To further protect residents, no new homes constructed in the neighborhood area of the special district could have basements, due to the contamination to local soil and groundwater.

Reilly was quick to point out that this didn’t mean the town was moving backward —all existing basements could stay.

The basement ban goes hand in hand with legislation the town passed last year that requires all new homes built near contaminated properties like Lawrence Aviation to be tested for soil vapors before they can receive certificates of occupancy.

The Lawrence Aviation zoning district passed, following a public hearing, with an abstention from Supervisor Ed Romaine (R), who reiterated his opinion that the site should remain undeveloped. He also renewed his call for Suffolk County to add the property to its land bank or use it for open space so it could “heal itself.”

When Romaine first made that suggestion in the fall, he pointed to the $12 million lien the county had on the site, resulting from all the property taxes owed on the site. The EPA has another $25 million lien on the property due to the cost of the cleanup.

Councilmembers Valerie Cartright (D-Port Jefferson Station) and Dan Panico (R-Mastic) have supported the idea.

“I really think the county should consider this for an acquisition into their land bank,” Panico said Thursday.

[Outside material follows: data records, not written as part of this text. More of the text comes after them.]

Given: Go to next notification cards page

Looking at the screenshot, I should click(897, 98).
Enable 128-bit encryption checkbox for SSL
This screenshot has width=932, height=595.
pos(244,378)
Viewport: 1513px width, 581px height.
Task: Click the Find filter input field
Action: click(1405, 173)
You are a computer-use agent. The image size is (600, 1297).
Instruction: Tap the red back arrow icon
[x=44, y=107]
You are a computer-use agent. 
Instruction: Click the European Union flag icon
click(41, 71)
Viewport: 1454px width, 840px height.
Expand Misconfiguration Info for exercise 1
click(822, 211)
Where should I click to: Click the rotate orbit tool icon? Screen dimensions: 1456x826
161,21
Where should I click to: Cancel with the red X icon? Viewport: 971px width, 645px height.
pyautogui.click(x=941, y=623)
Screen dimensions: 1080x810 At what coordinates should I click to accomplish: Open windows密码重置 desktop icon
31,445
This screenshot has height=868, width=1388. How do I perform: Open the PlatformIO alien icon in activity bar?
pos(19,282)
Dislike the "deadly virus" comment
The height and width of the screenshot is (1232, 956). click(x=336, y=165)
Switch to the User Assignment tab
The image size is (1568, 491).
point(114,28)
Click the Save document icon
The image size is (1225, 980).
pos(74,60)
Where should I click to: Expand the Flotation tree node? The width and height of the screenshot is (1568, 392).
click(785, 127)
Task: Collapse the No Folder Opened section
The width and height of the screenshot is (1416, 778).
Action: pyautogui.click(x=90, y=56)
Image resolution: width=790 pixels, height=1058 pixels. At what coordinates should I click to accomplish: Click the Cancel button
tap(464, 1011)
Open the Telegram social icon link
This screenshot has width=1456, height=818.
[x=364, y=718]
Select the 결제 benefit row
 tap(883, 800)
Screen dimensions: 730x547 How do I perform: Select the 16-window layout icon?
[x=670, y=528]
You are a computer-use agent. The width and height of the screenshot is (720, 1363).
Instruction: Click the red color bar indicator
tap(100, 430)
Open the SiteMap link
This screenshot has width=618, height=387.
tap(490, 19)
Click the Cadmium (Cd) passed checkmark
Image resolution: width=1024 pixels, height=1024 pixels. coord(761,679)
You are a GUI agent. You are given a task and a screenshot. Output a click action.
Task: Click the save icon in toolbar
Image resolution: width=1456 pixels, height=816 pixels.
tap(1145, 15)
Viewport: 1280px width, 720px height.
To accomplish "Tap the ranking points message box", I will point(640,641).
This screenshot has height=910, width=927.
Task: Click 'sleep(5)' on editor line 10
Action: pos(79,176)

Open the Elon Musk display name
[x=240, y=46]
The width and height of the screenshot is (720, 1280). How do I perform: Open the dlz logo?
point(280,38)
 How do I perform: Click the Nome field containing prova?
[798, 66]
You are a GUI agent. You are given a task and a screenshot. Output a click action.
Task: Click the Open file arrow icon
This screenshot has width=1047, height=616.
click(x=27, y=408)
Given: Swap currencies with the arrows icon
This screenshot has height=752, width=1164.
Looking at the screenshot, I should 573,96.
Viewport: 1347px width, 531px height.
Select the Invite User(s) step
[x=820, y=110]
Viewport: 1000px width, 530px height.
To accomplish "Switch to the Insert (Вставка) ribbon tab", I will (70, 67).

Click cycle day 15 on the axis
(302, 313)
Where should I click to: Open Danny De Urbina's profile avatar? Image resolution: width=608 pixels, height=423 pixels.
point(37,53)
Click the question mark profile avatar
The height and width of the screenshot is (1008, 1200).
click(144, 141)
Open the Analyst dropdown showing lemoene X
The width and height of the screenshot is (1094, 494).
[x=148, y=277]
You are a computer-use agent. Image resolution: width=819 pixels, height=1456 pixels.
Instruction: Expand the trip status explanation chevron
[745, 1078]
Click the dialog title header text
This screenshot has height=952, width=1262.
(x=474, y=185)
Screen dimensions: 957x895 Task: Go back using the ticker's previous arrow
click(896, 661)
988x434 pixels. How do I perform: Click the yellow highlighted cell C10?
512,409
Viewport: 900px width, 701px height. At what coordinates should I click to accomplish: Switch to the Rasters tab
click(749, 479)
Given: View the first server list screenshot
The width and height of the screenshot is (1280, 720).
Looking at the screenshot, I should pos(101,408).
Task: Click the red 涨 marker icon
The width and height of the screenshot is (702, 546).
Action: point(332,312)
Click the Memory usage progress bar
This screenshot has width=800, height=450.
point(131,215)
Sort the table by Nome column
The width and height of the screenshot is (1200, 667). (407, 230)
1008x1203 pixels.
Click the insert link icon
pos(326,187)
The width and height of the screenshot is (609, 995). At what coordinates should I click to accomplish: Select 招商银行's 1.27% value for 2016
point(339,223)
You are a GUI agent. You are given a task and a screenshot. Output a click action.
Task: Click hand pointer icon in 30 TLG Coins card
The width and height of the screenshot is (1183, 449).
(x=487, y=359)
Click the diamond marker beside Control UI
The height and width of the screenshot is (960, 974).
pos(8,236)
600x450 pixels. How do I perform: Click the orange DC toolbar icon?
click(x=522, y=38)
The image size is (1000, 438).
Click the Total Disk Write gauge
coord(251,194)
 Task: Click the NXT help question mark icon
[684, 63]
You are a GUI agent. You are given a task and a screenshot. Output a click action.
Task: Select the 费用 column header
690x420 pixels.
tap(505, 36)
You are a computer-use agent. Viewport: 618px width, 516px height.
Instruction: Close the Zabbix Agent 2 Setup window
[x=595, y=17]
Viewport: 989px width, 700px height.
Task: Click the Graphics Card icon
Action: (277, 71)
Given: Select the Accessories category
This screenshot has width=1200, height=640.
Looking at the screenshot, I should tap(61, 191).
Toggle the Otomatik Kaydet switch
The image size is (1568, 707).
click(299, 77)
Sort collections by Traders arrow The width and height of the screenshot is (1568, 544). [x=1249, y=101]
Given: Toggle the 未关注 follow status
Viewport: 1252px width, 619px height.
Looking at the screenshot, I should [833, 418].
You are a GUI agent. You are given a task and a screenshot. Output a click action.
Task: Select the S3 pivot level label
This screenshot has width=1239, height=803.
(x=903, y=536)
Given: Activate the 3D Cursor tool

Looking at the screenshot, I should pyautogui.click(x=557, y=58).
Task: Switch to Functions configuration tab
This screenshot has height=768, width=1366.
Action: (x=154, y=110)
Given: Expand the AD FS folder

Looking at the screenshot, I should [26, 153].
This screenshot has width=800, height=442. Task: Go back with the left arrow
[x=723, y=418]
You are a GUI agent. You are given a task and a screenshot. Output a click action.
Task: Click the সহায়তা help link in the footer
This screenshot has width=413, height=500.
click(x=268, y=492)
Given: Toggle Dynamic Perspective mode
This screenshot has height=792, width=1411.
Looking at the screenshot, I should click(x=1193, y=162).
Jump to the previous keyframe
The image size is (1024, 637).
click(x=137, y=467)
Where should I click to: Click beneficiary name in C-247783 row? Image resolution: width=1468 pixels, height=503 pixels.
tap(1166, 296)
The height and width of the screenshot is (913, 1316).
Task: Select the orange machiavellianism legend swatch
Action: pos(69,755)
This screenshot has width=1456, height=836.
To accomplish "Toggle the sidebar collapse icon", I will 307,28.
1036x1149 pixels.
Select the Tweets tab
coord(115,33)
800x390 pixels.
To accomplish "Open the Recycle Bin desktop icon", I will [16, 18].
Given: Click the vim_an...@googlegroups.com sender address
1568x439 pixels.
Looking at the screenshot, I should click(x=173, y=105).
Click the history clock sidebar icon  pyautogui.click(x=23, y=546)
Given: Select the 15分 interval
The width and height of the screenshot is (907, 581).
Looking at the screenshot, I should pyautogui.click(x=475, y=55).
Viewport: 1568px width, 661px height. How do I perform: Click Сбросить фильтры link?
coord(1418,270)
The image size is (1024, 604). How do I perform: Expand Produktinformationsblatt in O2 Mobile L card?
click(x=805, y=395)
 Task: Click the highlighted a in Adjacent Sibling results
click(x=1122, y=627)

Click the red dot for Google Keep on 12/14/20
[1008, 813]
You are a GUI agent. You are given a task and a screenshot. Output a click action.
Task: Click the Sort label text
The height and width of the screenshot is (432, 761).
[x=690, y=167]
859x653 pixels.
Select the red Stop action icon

The Suffolk County Land Bank Corporation, established in 2013, aims to rehabilitate contaminated properties, known as brownfields, to get them back on the county’s property tax roll. The county pays property taxes on abandoned parcels, which causes the tax liens on the properties — and thus their sale prices — to increase, but the land bank lets the county sell the properties for less than the taxes owed, making it easier to get them cleaned up and redeveloped.